A atual liderança do Partido Socialista convive mal com a crítica, exulta com os unanimismos e alimenta uma certa intolerância para com quem pensa diferente, sendo conveniente a existência de alguém que mascare esses tiques através de uma participação política condicionada à moda de Ben Ali na Tunísia, em que permitia uma determinada percentagem de oposição. É um exercício entre o tribalismo de quem abomina quem pensa diferente e um exercício de liberdade que, nas regras estabelecidas e na atual conjuntura, mais não é do que um inconsequente exercício de utilidade. Quantas deliberações adotadas ou diferidas no tempo não foram concretizadas? Quantas regras não foram mudadas para que a sintonia do pensamento harmonizado com o momento e a liderança não fossem um passeio? Para utilidades inúteis, haverá sempre mais vida além da política. Na certeza de que nunca deixará de haver liberdade de expressão e as consequentes retaliações de quem convive mal com a diversidade.

É assim na política como noutras áreas da sociedade: há sempre alguém que resigna, há sempre alguém que faz frete.

A escrever semanalmente no jornal i há quatro anos, há quem tenha despertado para a vida agora.

Sim, Portugal tem um problema sério de funcionamento de uma justiça em que alguns, marginais na dimensão dos profissionais do setor, são incapazes de guardar segredo de justiça e observar os mais elementares direitos, liberdades e garantias do Estado de direito democrático. Alguns que perante processos de investigação não hesitam em reeditar uma renovada senda dos tribunais plenários em que se fazem julgamentos e até arquivamentos na praça pública, através dos meios de comunicação e de suportes digitais que não disfarçam as fontes judiciais e as mãos que afagam o teclado. Poderá haver mais requinte, até ajustes de contas entre os órgãos de polícia criminal e os magistrados, uns e outros inconformados com comportamentos e decisões cruzadas. O que será mais estranho é estes nichos marginais da justiça do Estado de direito não perceberem que não passam de peças úteis para alguns interesses e estados de necessidade. Entre um clube intervencionado pela UEFA e outro intervencionado pelo BES, há uma incontornável convergência para tentar agir sobre o presente sem pingo de vontade em relação ao futuro. Não podem reescrever o passado, o passeio do presente deixou de o ser e, sobre o futuro, “bola”. É só mesmo o reincarnar da anedota do português e do americano que, na Av. da Liberdade, presenciam a passagem de potente veículo automóvel. O americano afirma de imediato: “Ainda um dia vou ter um daqueles.” O português verbaliza: “Ainda um dia, aquele vai andar a pé.” Mais do que a incontornável inveja, está presente a diferença entre quem nivela por baixo e quem tem consciência das capacidades para o futuro. Com diferenças tão curtas no presente, será sempre a preparação do futuro que dará mais vitórias e reconhecimento. E sobre esse estamos conversados, há muito que o espelho retrovisor tem as mesmas tonalidades. Apesar dos úteis que se revelam inúteis, quando na baliza aberta a bola não entra ou o penálti não é marcado.

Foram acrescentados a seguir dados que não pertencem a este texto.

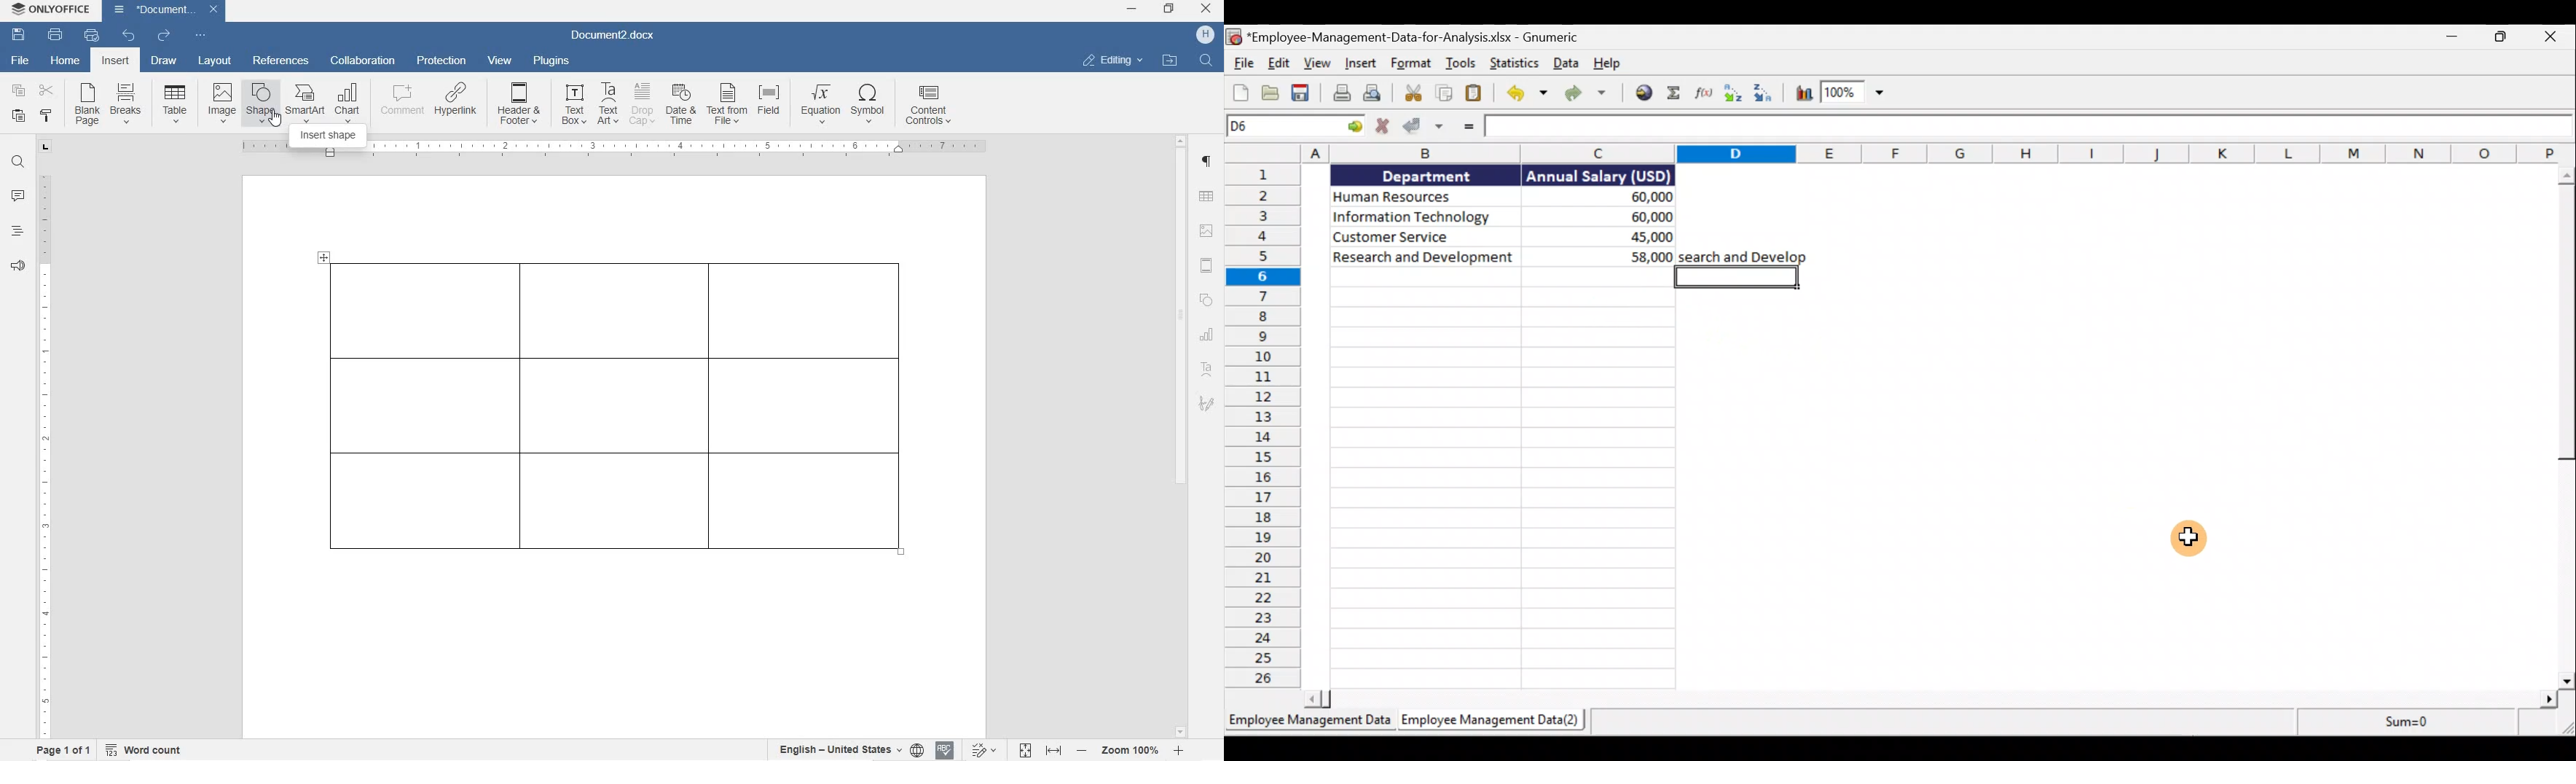 The image size is (2576, 784). What do you see at coordinates (606, 105) in the screenshot?
I see `TEXT ART` at bounding box center [606, 105].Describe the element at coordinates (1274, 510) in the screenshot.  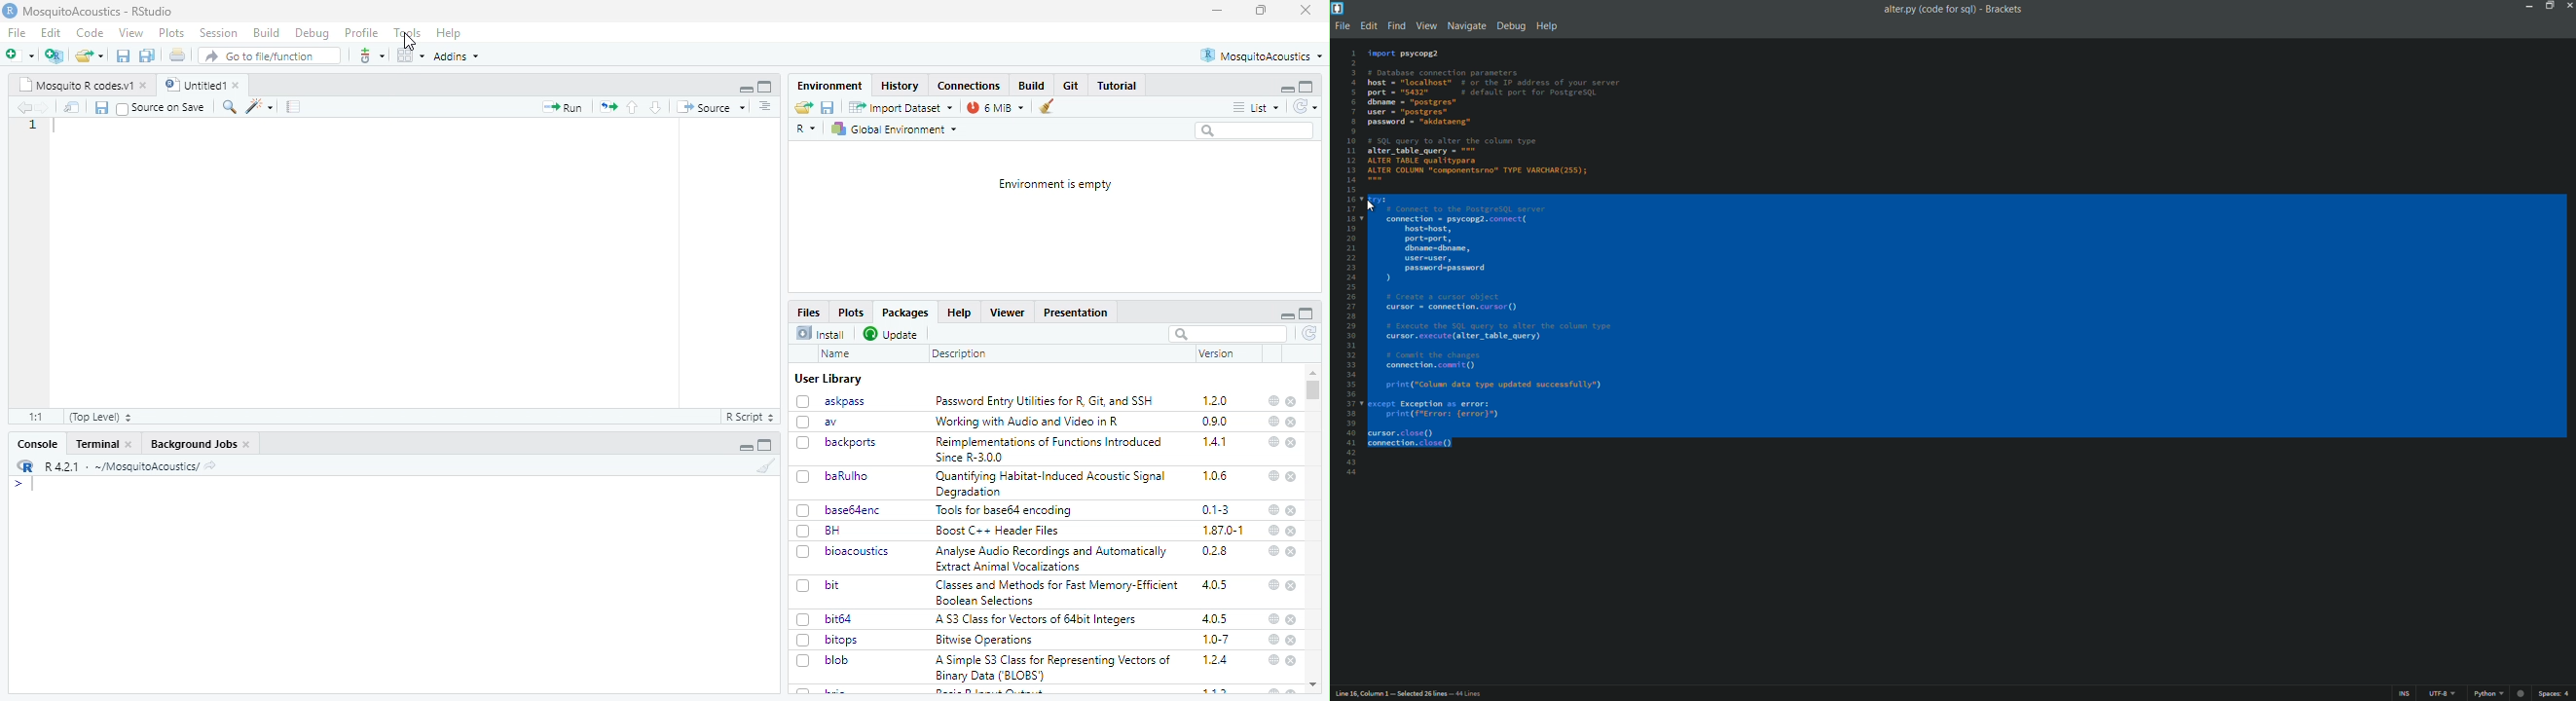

Se soubermos depurar as tentações dos julgamentos sumários e as exacerbadas excitações digitais, este nosso tempo pode significar a consagração do “mais tarde ou mais cedo, tudo se sabe”. Quem foram os idiotas úteis, os factos fabricados, as fugas orientadas e muitas outras realidades que compõem um mundo com muita informação e com doses de intoxicação.

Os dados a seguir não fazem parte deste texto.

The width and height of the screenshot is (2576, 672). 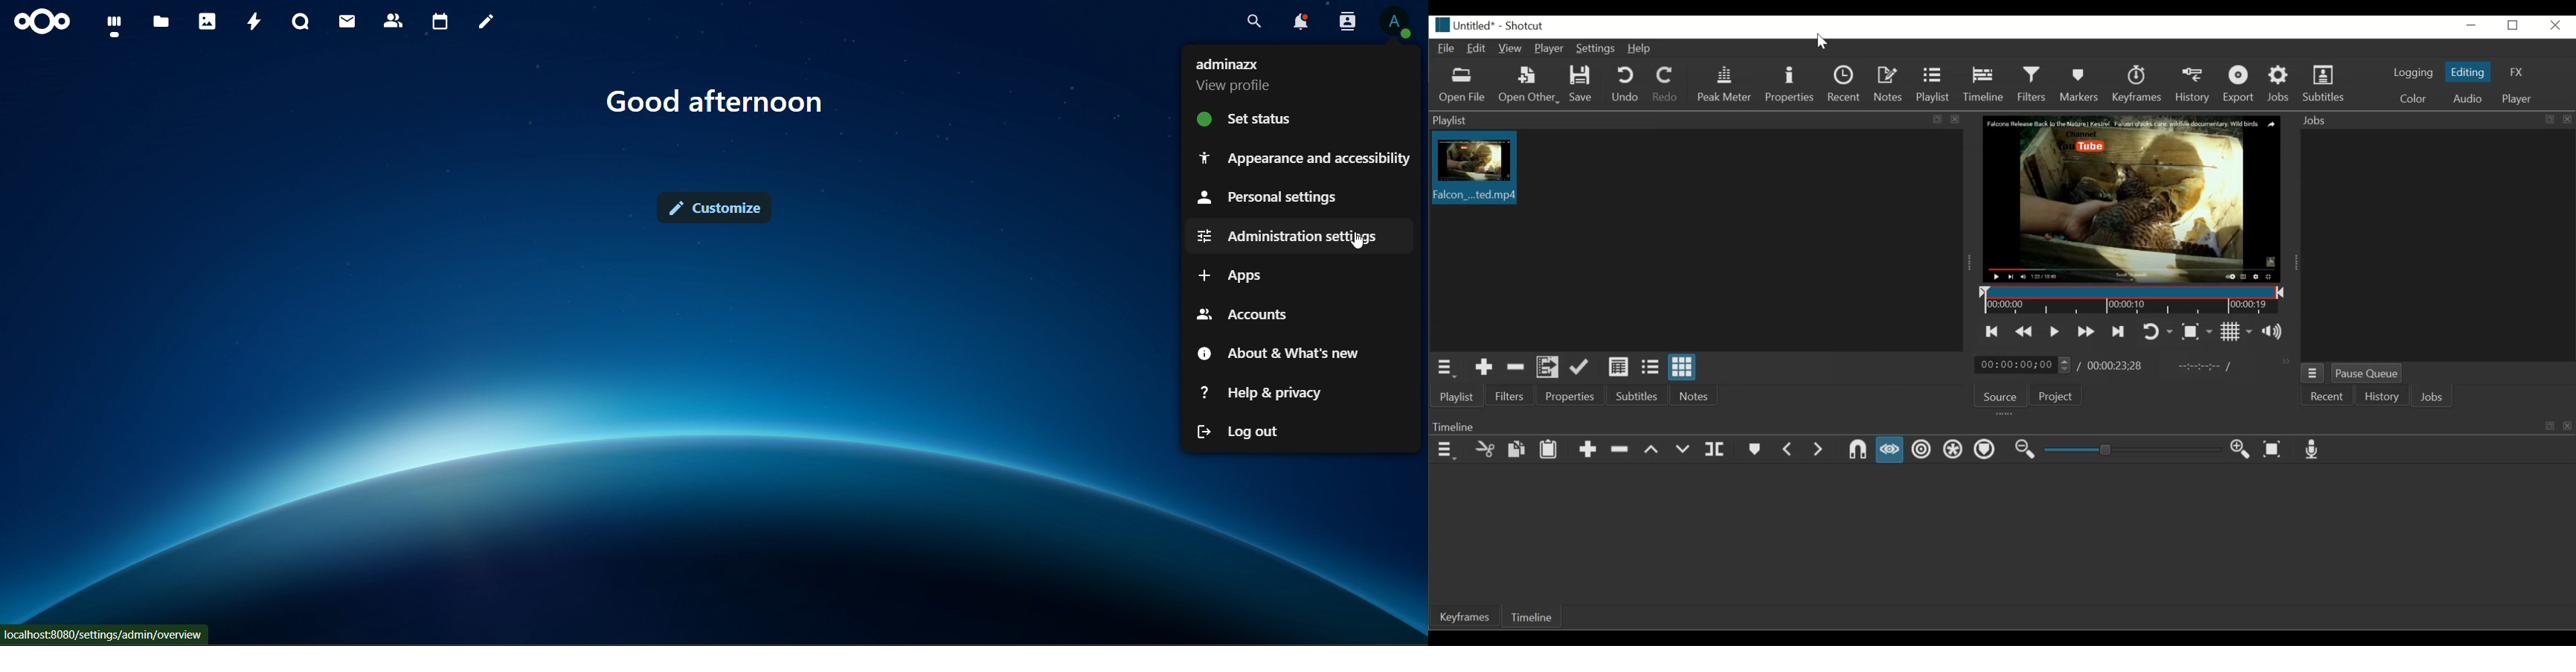 What do you see at coordinates (2381, 397) in the screenshot?
I see `History` at bounding box center [2381, 397].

Este é um tempo de triagens, de exigência e de sentido de futuro.

Notas finais 

Inútil. As presunções individuais, com ou sem fundamento científico, têm preços que mais tarde ou mais cedo são pagos por todos, como o comprova o surto do sarampo em Portugal.

Útil. O relatório da Comissão Técnica Independente sobre os incêndios de 15 de outubro de 2017 é revelador das falhas ocorridas e indica pistas positivas a serem seguidas para que não voltem a repetir-se. Se na prevenção há sinais positivos, no combate, os sinais continuam a ser pouco tranquilizadores.